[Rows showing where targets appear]
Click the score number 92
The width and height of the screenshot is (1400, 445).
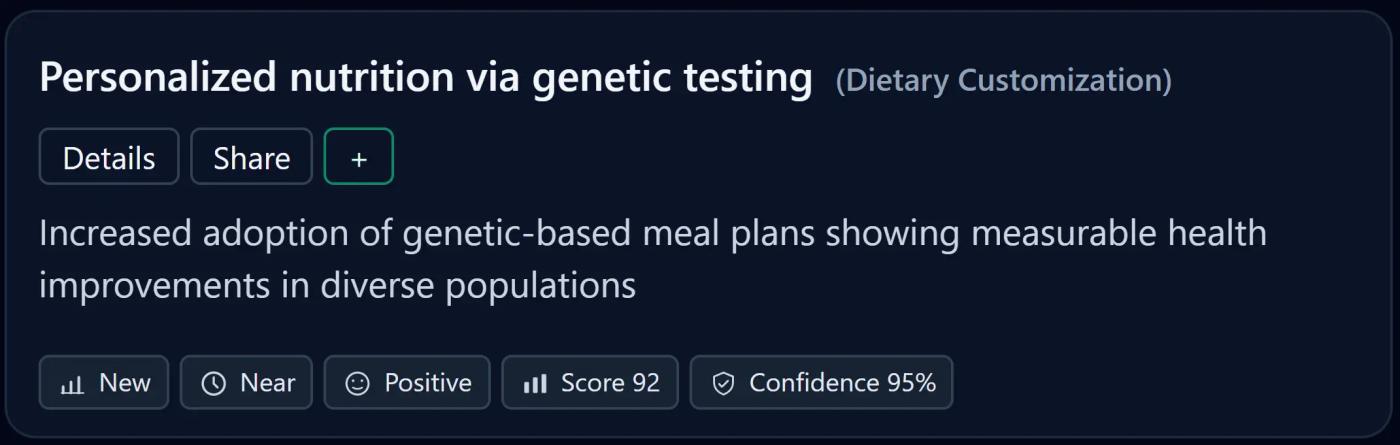[646, 383]
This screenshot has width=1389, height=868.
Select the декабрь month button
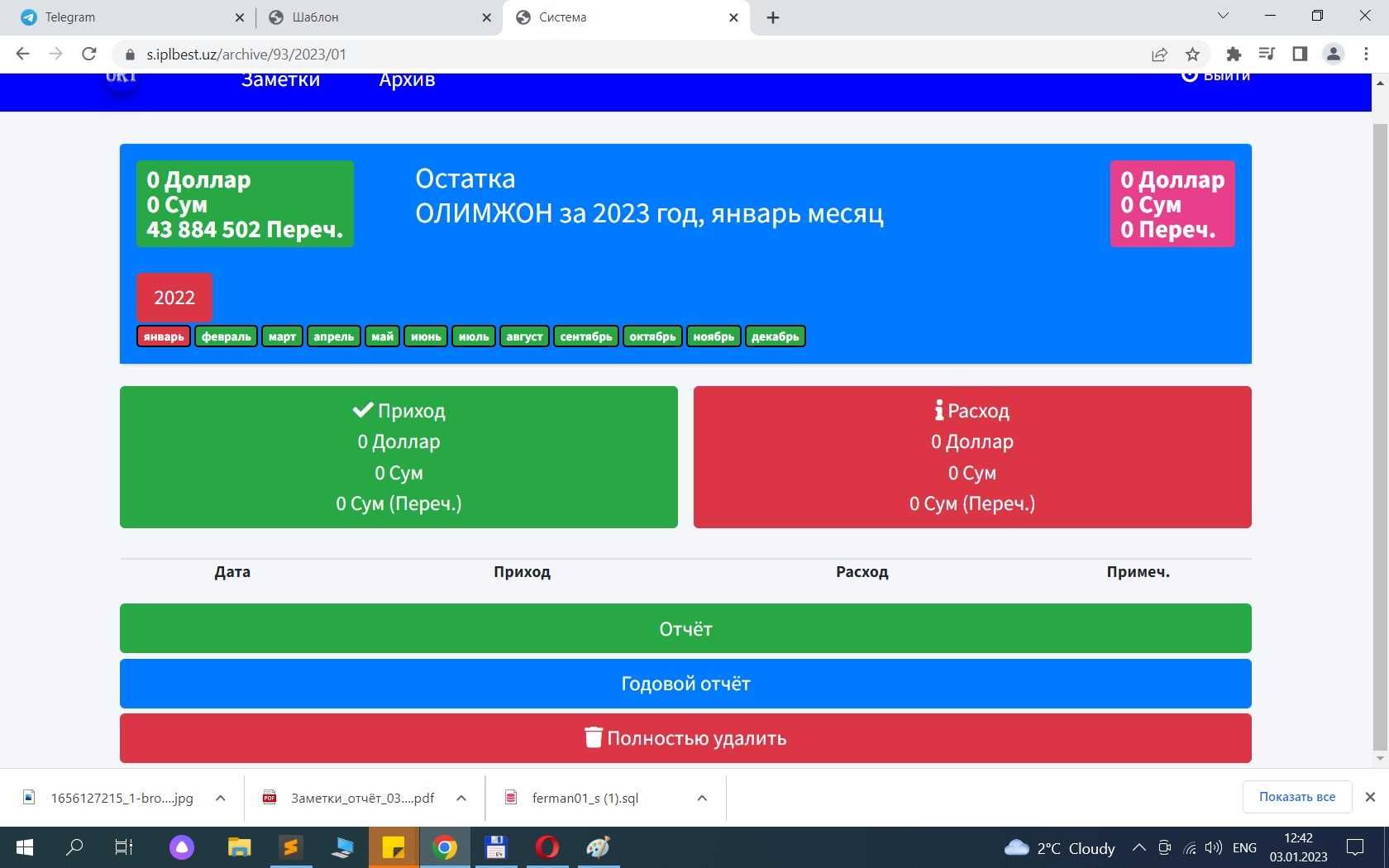pos(776,336)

• [Aim of the exercise] Put the lines of the records above into a JSON list of strings, one string per line, with blank lines and pictures left out.

• [Response for this exercise]
[
  "Click the score number 92",
  "The width and height of the screenshot is (1400, 445).",
  "[646, 383]",
  "This screenshot has width=1389, height=868.",
  "Select the декабрь month button",
  "pos(776,336)"
]